[PATCH v3 00/10] makedumpfile: parallel processing

Atsushi Kumagai ats-kumagai at wm.jp.nec.com
Wed Aug 5 19:46:35 PDT 2015


>On 07/31/2015 05:35 PM, "Zhou, Wenjian/周文剑" wrote:
>> On 07/31/2015 04:27 PM, Atsushi Kumagai wrote:
>>>> On 07/23/2015 02:20 PM, Atsushi Kumagai wrote:
>>>>>> Hello Kumagai,
>>>
>>> I assume that we are facing the known issue of glibc:
>>>
>>>    https://sourceware.org/ml/libc-alpha/2015-03/msg00270.html
>>>
>>> According to the thread above, per-thread arena is easy to be grown and
>>> trimmed compared with main arena.
>>> Actually compress2() calls malloc() and free() for compression each time
>>> it is called, so every compression processing will cause page fault.
>>> Moreover, I confirmed that many madvise(MADV_DONTNEED) are invoked only
>>> when compress2() is called in thread.
>>>
>>> OTOH, in lzo case, a temp buffer for working is allocated on the caller
>>> side, so it can reduce the number of malloc()/free() pair.
>>> (but I'm not sure why snappy doesn't hit this issue. The buffer size
>>> for compression may be smaller than the trim threshold.)
>>>
>>> Anyway, basically it's hard for zlib to avoid this issue on the application
>>> side, it seems that we have to accept the performance degradation caused by it.
>>> Unfortunately, the main target of this multi thread feature is zlib as you
>>> measured, we should resolve this issue somehow.
>>>
>>> Nevertheless, even now we can get some benefit of parallel processing,
>>> so lets' start to discuss the implementation of the parallel processing
>>> feature to accept this patch. I have some comments:
>>>
>>>    - read_pfn_parallel() doesn't use the cache feature(cache.c), is it
>>>      intentional with you ?
>>>
>>
>> Yes, since the data are read once a page here, cache feature seems not
>> needed.

OK, I see.

>>
>>>    - Now --num-buffers is tunable but the man description and your benchmark
>>>      didn't mention what is the benefit of this parameter.
>>>
>>
>> The default value of num-buffers is 50. Originally the value has great influence
>> on the performance. But since we changed the logic in the 2nd version of the
>> patch set, more buffers have little improvement(1000 buffers may have 1% improvement).
>> I'm considering if the option should be removed. what do you think about it?

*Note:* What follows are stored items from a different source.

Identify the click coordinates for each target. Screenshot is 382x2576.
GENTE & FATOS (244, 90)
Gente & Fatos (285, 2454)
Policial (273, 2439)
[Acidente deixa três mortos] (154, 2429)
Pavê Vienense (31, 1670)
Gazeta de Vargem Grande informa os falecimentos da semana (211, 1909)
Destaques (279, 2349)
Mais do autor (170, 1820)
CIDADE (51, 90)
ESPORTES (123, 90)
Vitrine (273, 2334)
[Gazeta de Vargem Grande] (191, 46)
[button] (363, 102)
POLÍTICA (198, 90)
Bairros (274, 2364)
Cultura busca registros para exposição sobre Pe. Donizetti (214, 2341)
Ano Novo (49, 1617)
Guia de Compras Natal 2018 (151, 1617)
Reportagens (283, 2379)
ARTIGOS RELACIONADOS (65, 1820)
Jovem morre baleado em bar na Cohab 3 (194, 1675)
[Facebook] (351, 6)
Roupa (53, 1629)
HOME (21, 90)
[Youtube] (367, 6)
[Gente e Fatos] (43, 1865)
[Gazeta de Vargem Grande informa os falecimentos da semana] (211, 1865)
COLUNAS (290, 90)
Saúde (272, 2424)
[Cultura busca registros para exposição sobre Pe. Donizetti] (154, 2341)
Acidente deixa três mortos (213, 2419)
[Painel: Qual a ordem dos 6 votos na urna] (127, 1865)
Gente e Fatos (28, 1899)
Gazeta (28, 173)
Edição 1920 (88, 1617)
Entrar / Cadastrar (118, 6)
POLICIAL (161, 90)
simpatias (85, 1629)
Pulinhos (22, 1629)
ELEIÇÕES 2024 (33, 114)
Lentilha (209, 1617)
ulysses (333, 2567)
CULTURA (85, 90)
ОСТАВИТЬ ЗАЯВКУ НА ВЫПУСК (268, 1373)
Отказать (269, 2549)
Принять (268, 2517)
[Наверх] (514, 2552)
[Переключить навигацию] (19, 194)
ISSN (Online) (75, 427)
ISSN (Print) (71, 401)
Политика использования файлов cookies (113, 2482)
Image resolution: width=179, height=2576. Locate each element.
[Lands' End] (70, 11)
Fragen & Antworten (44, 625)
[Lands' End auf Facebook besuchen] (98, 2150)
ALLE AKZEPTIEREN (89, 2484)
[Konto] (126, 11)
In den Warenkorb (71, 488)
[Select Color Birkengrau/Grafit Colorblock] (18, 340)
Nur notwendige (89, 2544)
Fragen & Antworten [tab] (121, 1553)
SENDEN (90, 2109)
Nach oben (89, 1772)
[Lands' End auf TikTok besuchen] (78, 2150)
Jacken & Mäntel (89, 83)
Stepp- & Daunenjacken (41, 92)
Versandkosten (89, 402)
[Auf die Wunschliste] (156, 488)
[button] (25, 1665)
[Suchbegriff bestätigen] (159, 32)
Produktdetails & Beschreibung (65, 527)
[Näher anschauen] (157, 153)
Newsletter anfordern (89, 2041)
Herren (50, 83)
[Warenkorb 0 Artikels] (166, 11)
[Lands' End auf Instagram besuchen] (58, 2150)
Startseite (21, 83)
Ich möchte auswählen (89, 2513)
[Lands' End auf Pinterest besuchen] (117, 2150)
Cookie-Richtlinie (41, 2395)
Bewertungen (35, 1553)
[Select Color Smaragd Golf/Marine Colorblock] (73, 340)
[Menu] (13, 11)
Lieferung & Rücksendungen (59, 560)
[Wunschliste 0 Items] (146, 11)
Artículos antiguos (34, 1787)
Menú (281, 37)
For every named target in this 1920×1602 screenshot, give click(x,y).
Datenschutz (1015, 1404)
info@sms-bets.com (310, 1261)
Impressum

I think this option should be removed, most users wouldn't use it.

>> BTW, the code (mlockall) added in the 3rd version works well in several machines here.
>> Should I keep it ?
>> With the codes, madvise(MADV_DONTNEED) will be failed in compress2 and the performance
>> is as expected in these machines.

That kludge isn't reasonable, it just change memory allocation pattern.
If you can't explain why it works well in theory, you should get rid of it.